Crocodilus malware adds fake entries to victims' contact lists in new scam campaign

A new Android banking trojan known as Crocodilus is rapidly evolving, adding new features and spreading across Europe, South America and parts of Asia, researchers have found.

The malware’s latest version can insert fake entries into victims’ contact lists, allowing attackers to impersonate trusted sources — such as bank support lines — and trick users into answering fraudulent calls, potentially bypassing fraud prevention systems that flag unknown numbers, Dutch cybersecurity firm ThreatFabric said in a report on Tuesday.

“With newly added features, Crocodilus is now more adept at harvesting sensitive information and evading detection,” researchers added.

The malware is typically distributed through malicious advertisements, primarily on Facebook, researchers said. ThreatFabric found that the ads remained online for only one to two hours, but each was viewed more than 1,000 times, mostly by users over the age of 35 — suggesting a focus on financially stable targets. 

Victims who clicked the download button were redirected to a malicious website that delivered the Crocodilus dropper, which can bypass the security restrictions for app installations in Android 13 and later versions.

The malware was first identified in March, and was originally spotted in limited test campaigns.

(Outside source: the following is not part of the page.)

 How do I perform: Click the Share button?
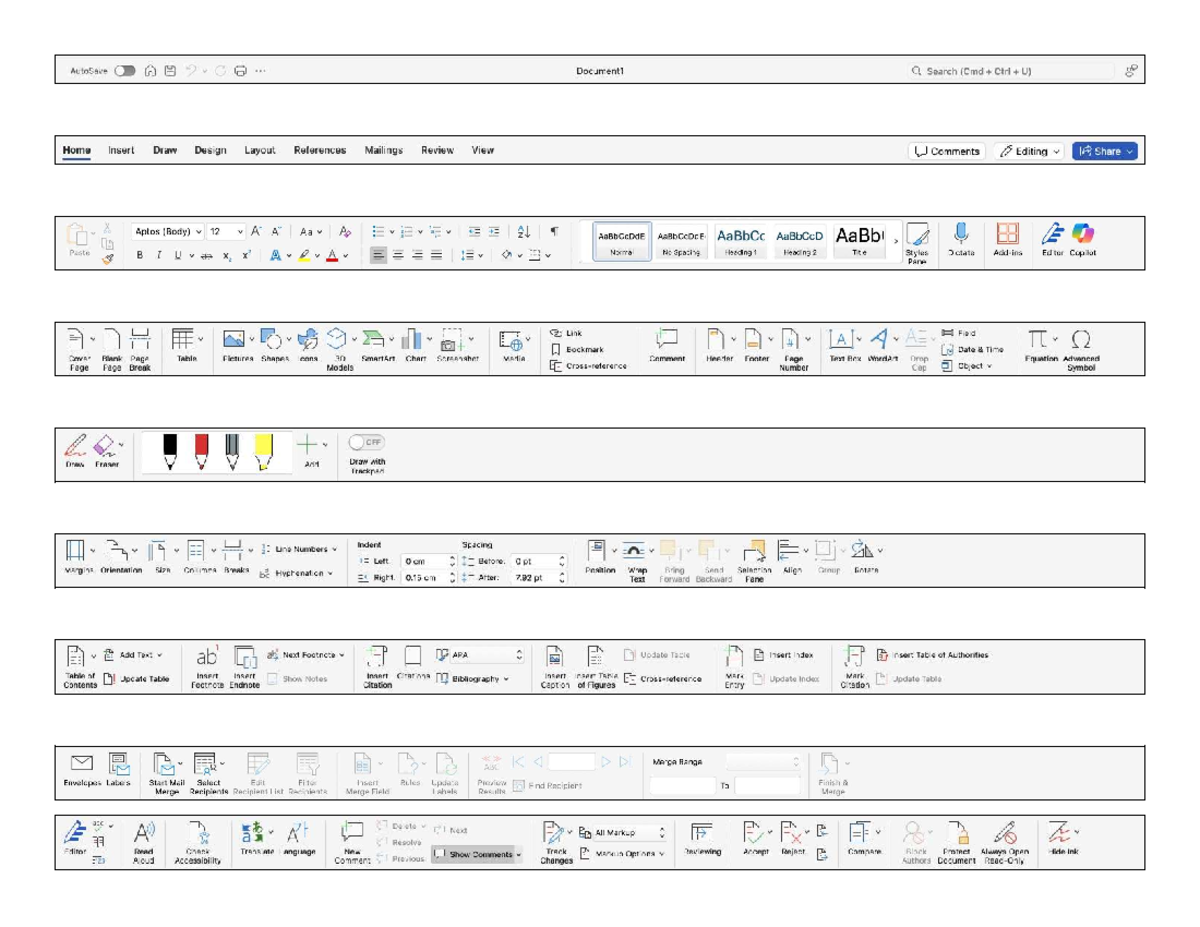click(x=1104, y=151)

However, Crocodilus has since launched a growing number of attacks, researchers said. 

In Poland, it was distributed via Facebook ads mimicking popular banks and shopping apps, while in Turkey it masqueraded as an online casino, overlaying real financial apps with fake login screens. In Spain, it posed as a browser update and targeted nearly all major banks.

Its campaigns have also been observed targeting users in Argentina, Brazil, India, Indonesia and the United States.

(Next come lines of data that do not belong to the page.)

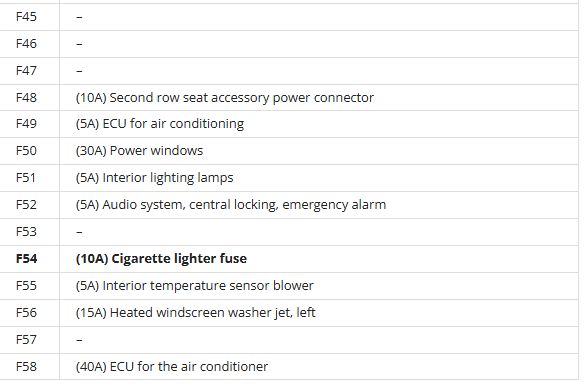Image resolution: width=584 pixels, height=387 pixels.
Task: Select the F46 row label
Action: 26,44
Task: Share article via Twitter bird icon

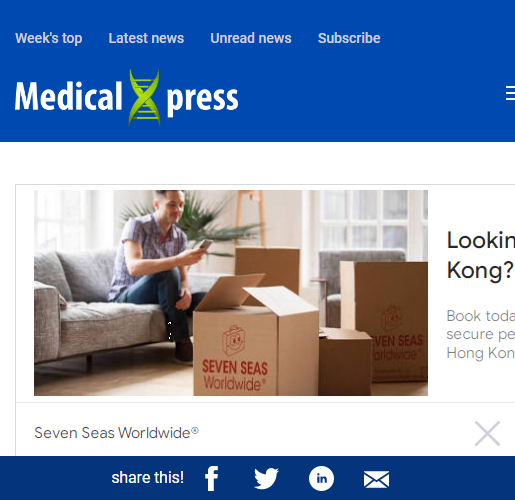Action: [266, 479]
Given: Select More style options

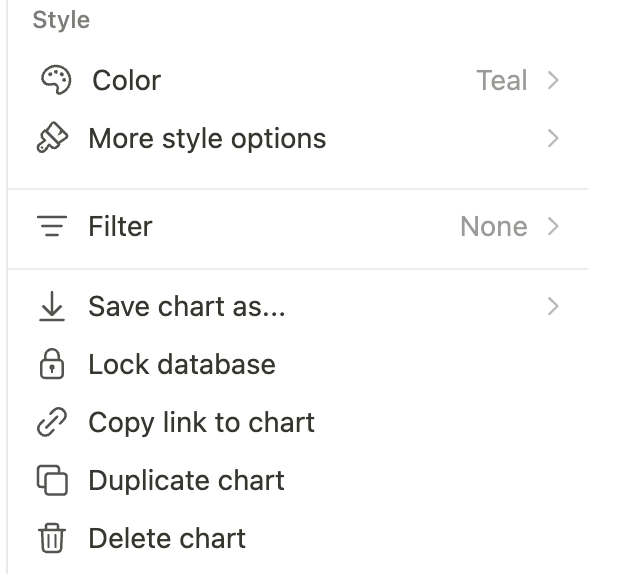Looking at the screenshot, I should pyautogui.click(x=207, y=138).
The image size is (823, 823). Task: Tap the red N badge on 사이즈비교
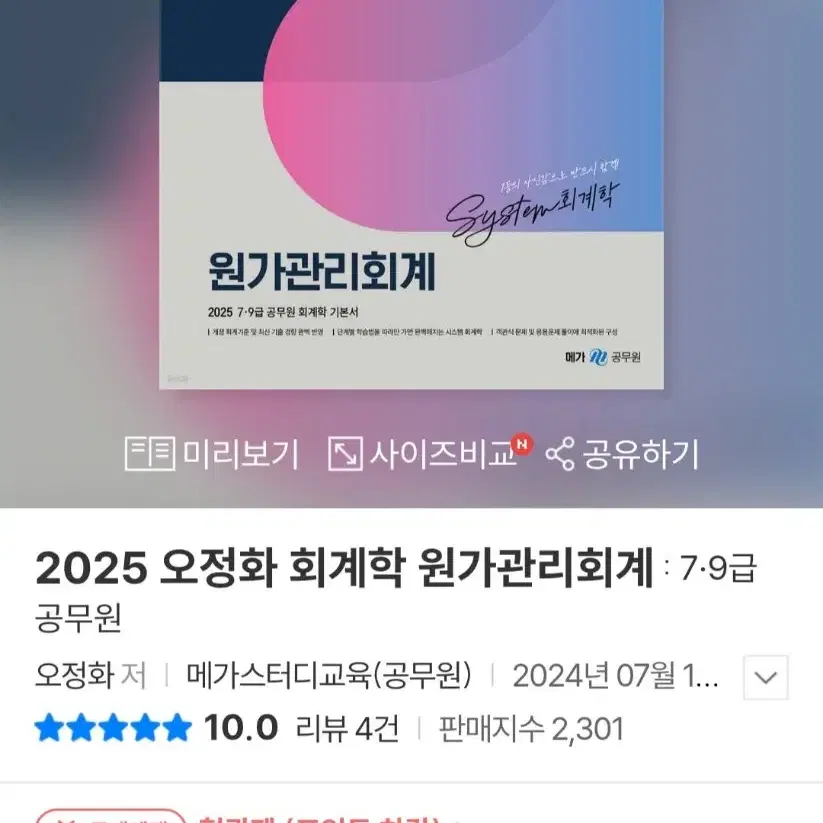(522, 444)
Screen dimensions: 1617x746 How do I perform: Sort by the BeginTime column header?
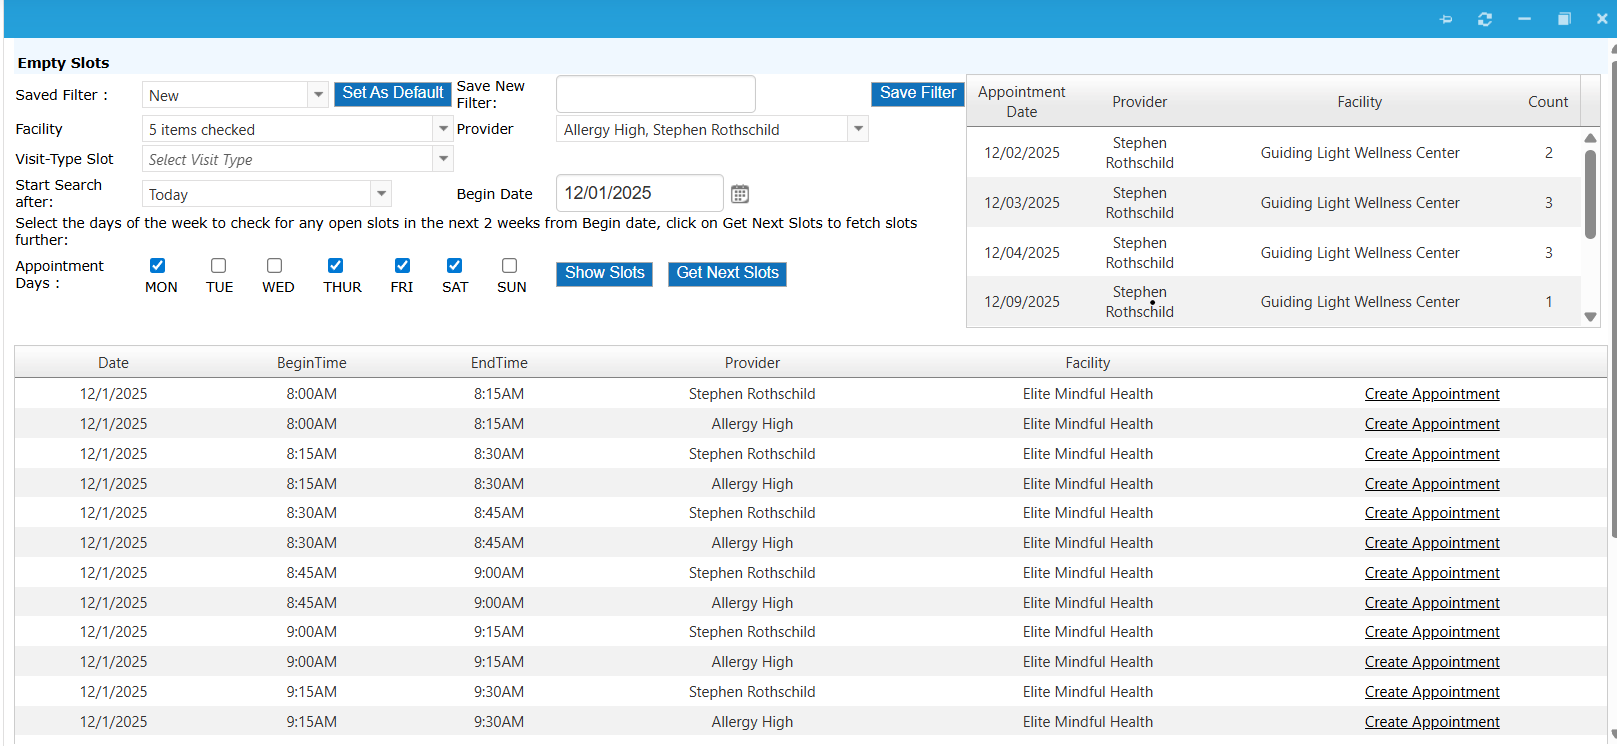[x=311, y=363]
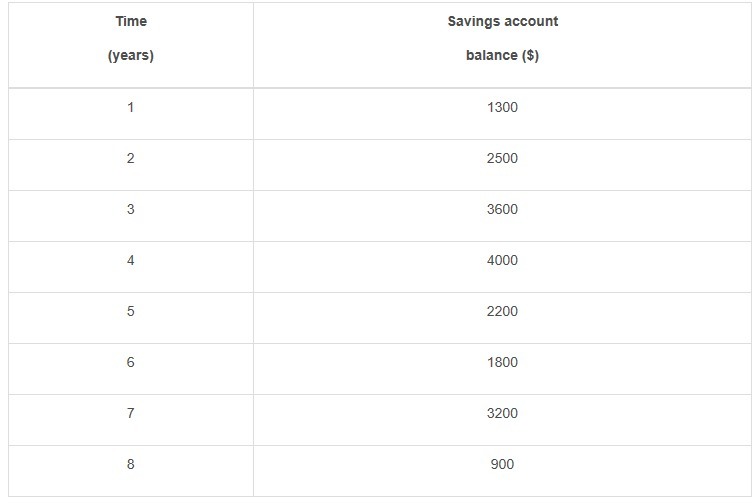This screenshot has height=503, width=756.
Task: Select the "(years)" header label
Action: pos(130,56)
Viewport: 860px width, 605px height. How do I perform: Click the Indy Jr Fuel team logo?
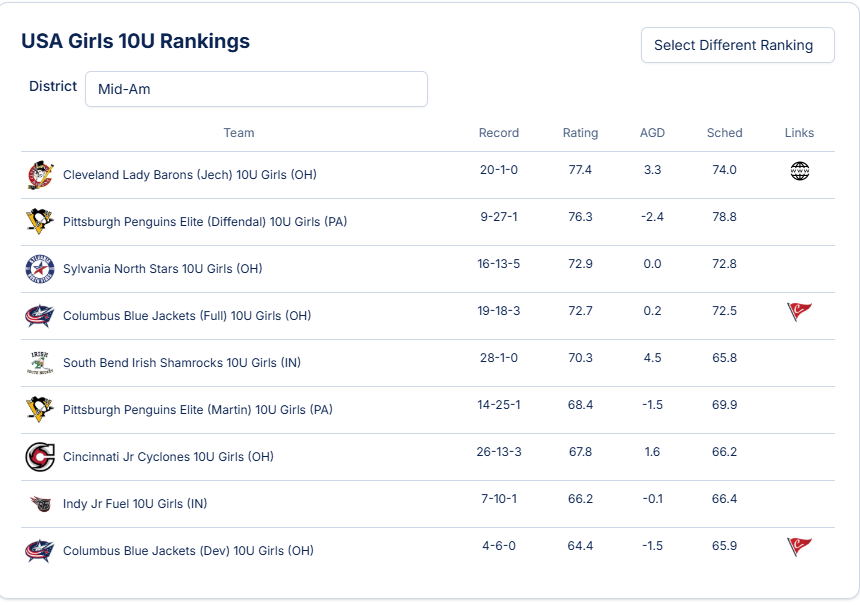(x=40, y=504)
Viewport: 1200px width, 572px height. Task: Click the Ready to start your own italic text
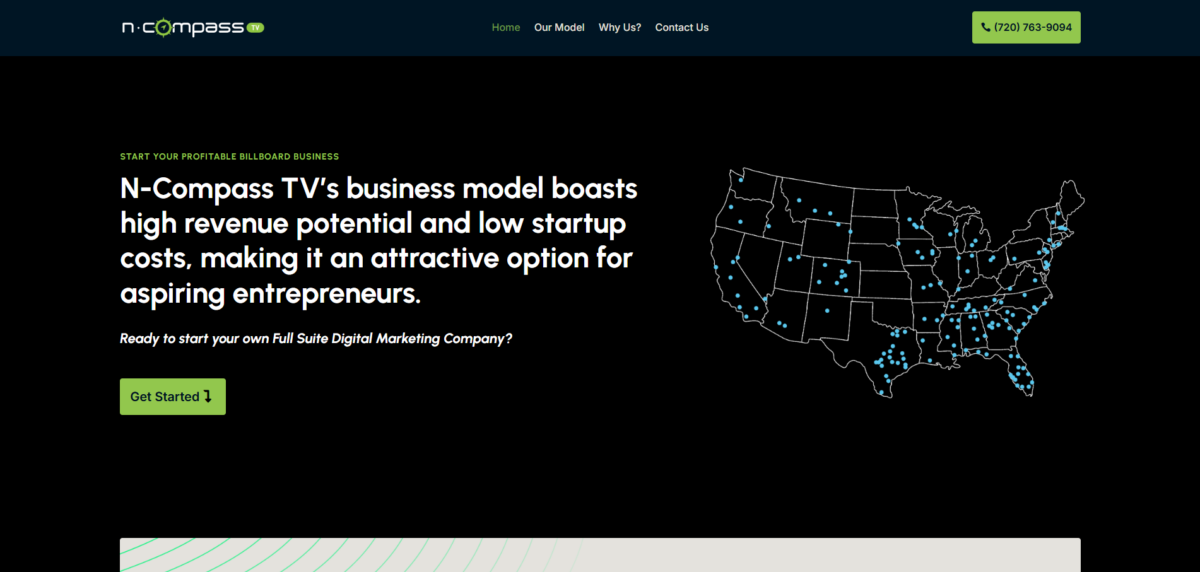[x=316, y=339]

ThreatFabric researchers said the malware’s geographic expansion and technical sophistication suggest the involvement of a well-resourced and organized threat actor. They have not yet attributed the malware to a specific cybercrime group.

Banking trojans are common tools among cybercriminals, designed to steal sensitive financial information. Their deployment often leads to unauthorized transactions, account takeovers and significant monetary losses for victims.

Last September, researchers discovered new Android malware used to steal information from bank customers in Central Asia. Known as Ajina Banker, the malware is delivered through malicious files disguised as legitimate financial applications, government service portals, or everyday utility tools. 

Another banking trojan, known as Chavecloak, has been targeting Brazilian users by stealing their banking credentials, researchers said. The malware is spread through a malicious PDF file, and victims often realize their information has been compromised only after the infection has occurred.